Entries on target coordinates
++++

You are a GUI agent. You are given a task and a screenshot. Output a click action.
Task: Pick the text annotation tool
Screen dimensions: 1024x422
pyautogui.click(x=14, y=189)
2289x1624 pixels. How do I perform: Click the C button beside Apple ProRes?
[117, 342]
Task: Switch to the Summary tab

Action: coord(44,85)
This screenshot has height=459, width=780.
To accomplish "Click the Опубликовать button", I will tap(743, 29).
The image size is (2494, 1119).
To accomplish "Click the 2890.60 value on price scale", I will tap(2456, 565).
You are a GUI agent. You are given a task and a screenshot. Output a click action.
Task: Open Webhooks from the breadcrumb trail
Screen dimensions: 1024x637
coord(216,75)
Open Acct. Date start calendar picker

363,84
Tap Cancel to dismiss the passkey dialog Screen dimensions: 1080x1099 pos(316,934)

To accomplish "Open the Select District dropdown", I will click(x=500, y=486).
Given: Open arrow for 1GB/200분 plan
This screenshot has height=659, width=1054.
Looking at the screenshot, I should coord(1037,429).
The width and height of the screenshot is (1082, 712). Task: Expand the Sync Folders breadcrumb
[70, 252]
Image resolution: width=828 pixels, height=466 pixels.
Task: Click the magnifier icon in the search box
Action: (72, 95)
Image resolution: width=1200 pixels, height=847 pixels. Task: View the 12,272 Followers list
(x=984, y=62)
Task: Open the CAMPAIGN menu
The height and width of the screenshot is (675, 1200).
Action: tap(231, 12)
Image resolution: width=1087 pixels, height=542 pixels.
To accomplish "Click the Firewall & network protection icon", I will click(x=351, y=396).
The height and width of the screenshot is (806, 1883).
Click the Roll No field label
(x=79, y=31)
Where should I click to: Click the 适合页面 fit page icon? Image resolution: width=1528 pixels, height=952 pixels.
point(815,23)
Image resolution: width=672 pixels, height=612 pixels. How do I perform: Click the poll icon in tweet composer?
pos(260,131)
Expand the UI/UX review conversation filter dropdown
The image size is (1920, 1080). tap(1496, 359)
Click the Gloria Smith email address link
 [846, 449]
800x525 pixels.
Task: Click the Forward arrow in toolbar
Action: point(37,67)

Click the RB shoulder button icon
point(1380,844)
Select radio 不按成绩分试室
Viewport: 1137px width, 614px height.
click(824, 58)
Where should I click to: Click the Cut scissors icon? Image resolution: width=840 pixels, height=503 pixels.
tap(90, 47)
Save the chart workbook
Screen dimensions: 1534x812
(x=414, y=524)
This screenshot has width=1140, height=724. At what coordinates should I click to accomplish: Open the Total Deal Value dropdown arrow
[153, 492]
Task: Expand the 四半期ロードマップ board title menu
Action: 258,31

++++

*Exercise requirements:* Can you copy the data verbatim from the line with "The image size is (2494, 1119)." to the line with "Action: tap(231, 12)", including both of those lines?

*Result of the task:*
The image size is (2494, 1119).
To accomplish "Click the 2890.60 value on price scale", I will tap(2456, 565).
You are a GUI agent. You are given a task and a screenshot. Output a click action.
Task: Open Webhooks from the breadcrumb trail
Screen dimensions: 1024x637
coord(216,75)
Open Acct. Date start calendar picker

363,84
Tap Cancel to dismiss the passkey dialog Screen dimensions: 1080x1099 pos(316,934)

To accomplish "Open the Select District dropdown", I will click(x=500, y=486).
Given: Open arrow for 1GB/200분 plan
This screenshot has height=659, width=1054.
Looking at the screenshot, I should coord(1037,429).
The width and height of the screenshot is (1082, 712). Task: Expand the Sync Folders breadcrumb
[70, 252]
Image resolution: width=828 pixels, height=466 pixels.
Task: Click the magnifier icon in the search box
Action: (72, 95)
Image resolution: width=1200 pixels, height=847 pixels. Task: View the 12,272 Followers list
(x=984, y=62)
Task: Open the CAMPAIGN menu
The height and width of the screenshot is (675, 1200).
Action: tap(231, 12)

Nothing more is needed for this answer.